Итак, если американский рабочий получает в два или три раза большую заработную плату, а необходимые жизненные продукты не обходятся ему значительно дороже, то, спрашивается, каков же образ жизни американца, т. е. какое именно употребление делает он из своего избыточного заработка: больше ли он сберегает, или полнее удовлетворяет свои «необходимые» потребности (пища, квартира, одежда), или тратит он больше на «роскошь»? Ведь, ему представляются именно эти три возможности.

Насколько мне известно, и насколько это можно заключить из имеющегося материала, пожалуй, больше всего тратит он на второе.

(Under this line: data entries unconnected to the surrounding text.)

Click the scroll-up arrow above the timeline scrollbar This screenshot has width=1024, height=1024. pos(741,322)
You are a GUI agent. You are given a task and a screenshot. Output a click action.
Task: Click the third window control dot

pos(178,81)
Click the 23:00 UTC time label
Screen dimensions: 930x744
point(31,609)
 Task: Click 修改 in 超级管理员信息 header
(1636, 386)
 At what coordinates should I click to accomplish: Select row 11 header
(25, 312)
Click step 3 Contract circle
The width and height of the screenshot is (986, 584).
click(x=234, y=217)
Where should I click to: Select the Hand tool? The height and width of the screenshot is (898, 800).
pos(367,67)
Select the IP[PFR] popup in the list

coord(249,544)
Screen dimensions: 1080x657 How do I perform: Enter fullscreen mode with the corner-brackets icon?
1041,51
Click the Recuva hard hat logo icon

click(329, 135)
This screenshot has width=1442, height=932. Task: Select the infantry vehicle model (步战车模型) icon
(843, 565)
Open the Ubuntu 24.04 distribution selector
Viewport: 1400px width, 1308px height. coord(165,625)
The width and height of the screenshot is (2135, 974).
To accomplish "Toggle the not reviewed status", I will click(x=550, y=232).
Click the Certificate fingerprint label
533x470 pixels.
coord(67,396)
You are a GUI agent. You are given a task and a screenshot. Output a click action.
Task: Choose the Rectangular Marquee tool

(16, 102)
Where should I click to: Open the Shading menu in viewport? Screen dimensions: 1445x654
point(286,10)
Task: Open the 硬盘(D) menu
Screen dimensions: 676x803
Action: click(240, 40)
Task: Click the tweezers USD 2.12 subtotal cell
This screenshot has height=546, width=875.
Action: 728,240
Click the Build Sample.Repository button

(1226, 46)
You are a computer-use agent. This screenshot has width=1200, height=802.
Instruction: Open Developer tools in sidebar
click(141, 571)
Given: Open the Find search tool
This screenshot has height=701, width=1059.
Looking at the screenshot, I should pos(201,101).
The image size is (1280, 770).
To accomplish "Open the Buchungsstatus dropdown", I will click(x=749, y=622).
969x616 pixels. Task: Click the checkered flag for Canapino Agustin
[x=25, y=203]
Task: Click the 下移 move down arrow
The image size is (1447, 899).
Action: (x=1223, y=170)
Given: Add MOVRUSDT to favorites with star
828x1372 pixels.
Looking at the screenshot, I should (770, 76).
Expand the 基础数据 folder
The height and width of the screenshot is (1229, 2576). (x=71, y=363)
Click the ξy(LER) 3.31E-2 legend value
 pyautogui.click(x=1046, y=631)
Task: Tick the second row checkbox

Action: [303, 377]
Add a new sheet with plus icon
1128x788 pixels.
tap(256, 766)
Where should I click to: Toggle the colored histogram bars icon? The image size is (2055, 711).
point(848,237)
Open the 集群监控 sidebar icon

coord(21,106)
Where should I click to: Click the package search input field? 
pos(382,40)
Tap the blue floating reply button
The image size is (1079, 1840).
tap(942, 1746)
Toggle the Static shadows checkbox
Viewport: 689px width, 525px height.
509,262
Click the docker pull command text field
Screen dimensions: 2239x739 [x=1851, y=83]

Важнейшими источниками для исследования являются домашние бюджеты. Нам нужно сопоставить хотя бы сколько-нибудь сравнимые бюджеты. Для Америки у нас есть уже часто приводившаяся официальная вашингтонская анкета, цифры которой составлены на основании 25440 бюджетов рабочих. Дополнением к ней, могущим в то же время проверить цифры анкеты, могут служить исследования рабочего бюро Массачусетса в 1902 г., относящиеся к 152 рабочим семействам (№ 16-а моего «Uebersicht»),

Средний доход семейств, относительно которых производились исследования вашингтонского бюро, равнялся 749,5 долл., доход 2567 семейств, относительно которых имеются особенно точные данные, – 827,19 долл., и, наконец, доход 152 семейств Массачусетса – 863,37 долл.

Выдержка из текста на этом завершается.